Convert Choosing approach to asiidoc

2019-03-24 15:44:14 -04:00
parent 01278f951d
commit cd17067afb
2 changed files with 319 additions and 0 deletions
--- a/doc/endian.adoc
+++ b/doc/endian.adoc
@@ -18,6 +18,8 @@ Beman Dawes
 include::endian/overview.adoc[]
 include::endian/choosing_approach.adoc[]
 include::endian/mini_review_topics.adoc[]
 :leveloffset: -1
--- a/doc/endian/choosing_approach.adoc
+++ b/doc/endian/choosing_approach.adoc
@@ -0,0 +1,317 @@
 ////
 Copyright 2011-2016 Beman Dawes
 Distributed under the Boost Software License, Version 1.0.

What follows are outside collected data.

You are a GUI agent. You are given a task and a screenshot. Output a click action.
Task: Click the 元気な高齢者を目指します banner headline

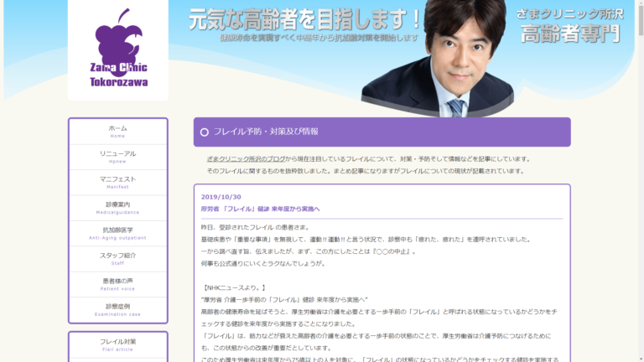tap(304, 18)
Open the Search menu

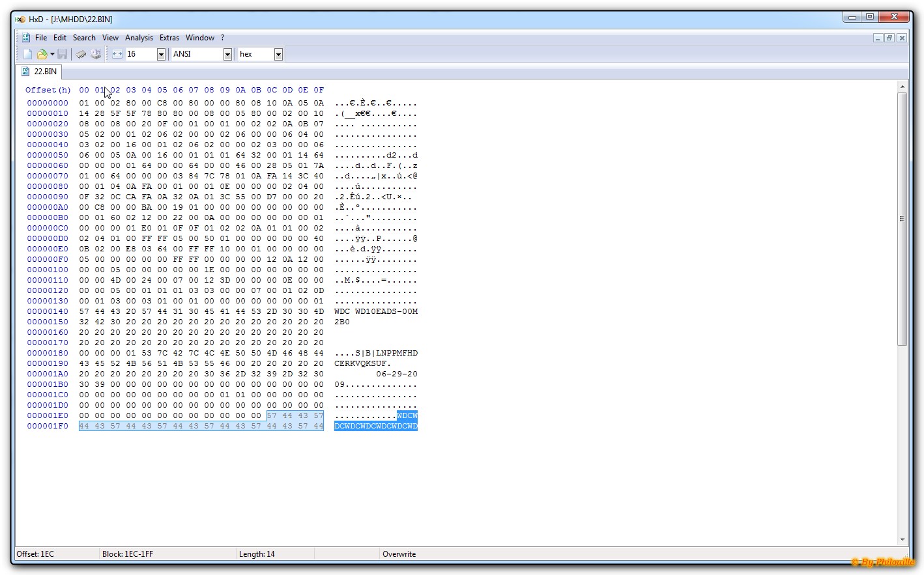[84, 38]
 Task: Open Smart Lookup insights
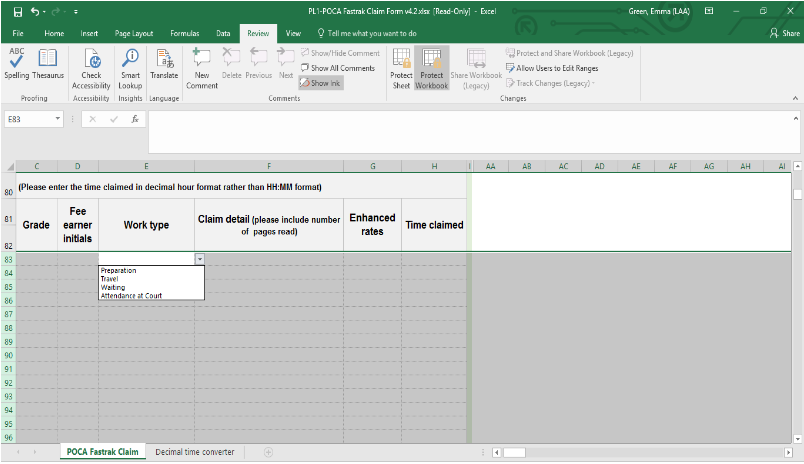click(130, 65)
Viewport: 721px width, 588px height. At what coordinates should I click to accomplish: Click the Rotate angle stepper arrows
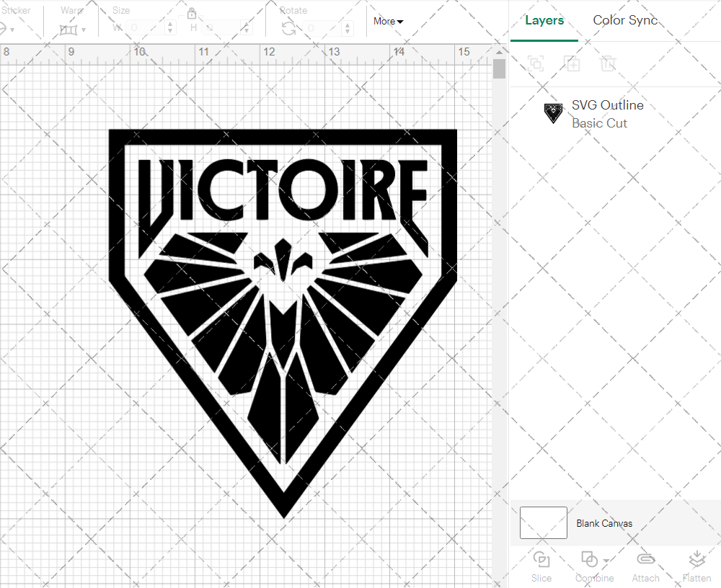tap(348, 28)
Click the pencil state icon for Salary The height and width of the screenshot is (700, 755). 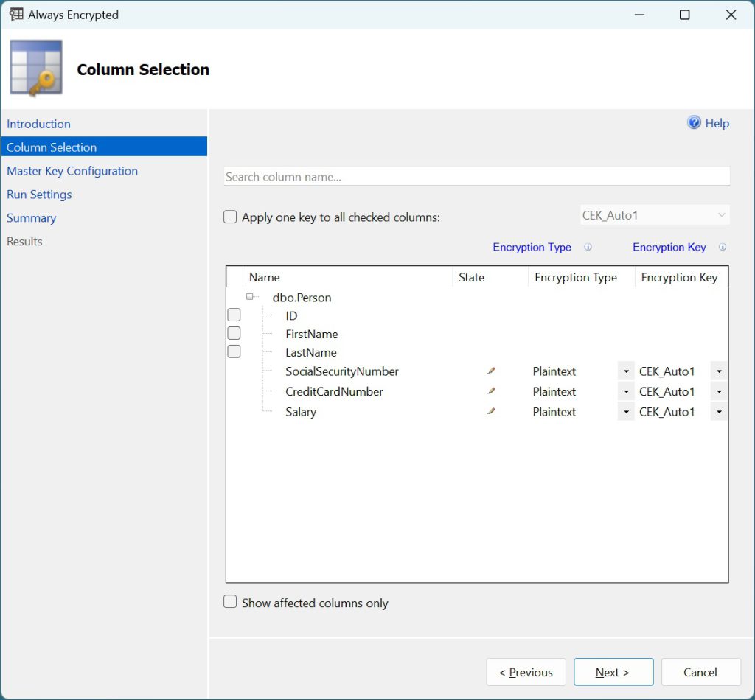(x=491, y=412)

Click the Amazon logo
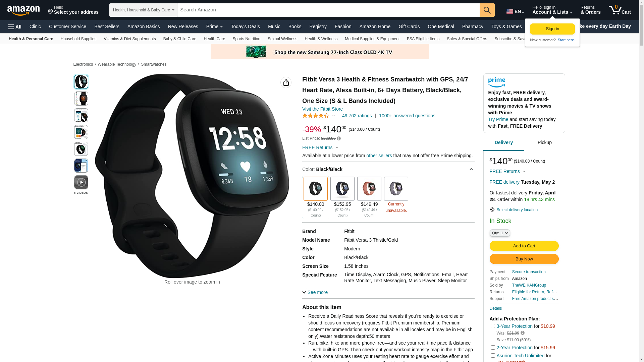click(x=23, y=10)
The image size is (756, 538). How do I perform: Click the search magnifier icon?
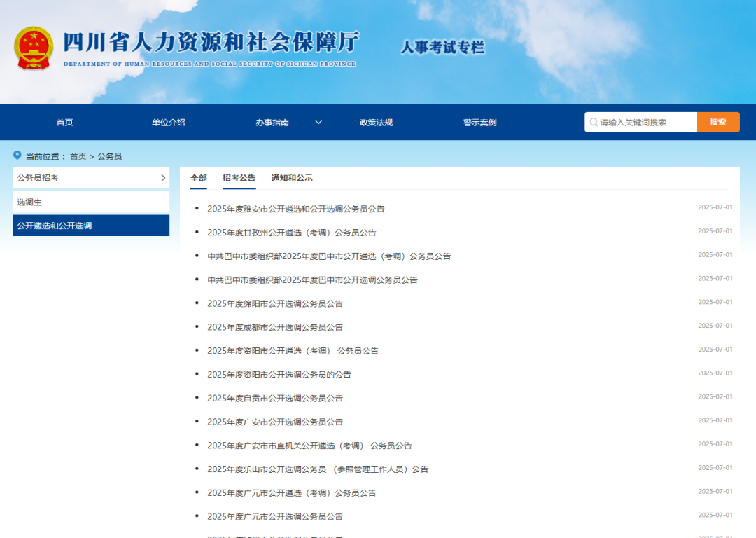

 (http://www.boost.org/LICENSE_1_0.txt)
 ////
 [#choosing]
 # Choosing Approach
 ## Introduction
 Deciding which is the best endianness approach (conversion functions, buffer
 types, or arithmetic types) for a particular application involves complex
 engineering trade-offs. It is hard to assess those trade-offs without some
 understanding of the different interfaces, so you might want to read the
 <<conversion,conversion functions>>, <<buffers,buffer types>>, and
 <<arithmetic,arithmetic types>> pages before diving into this page.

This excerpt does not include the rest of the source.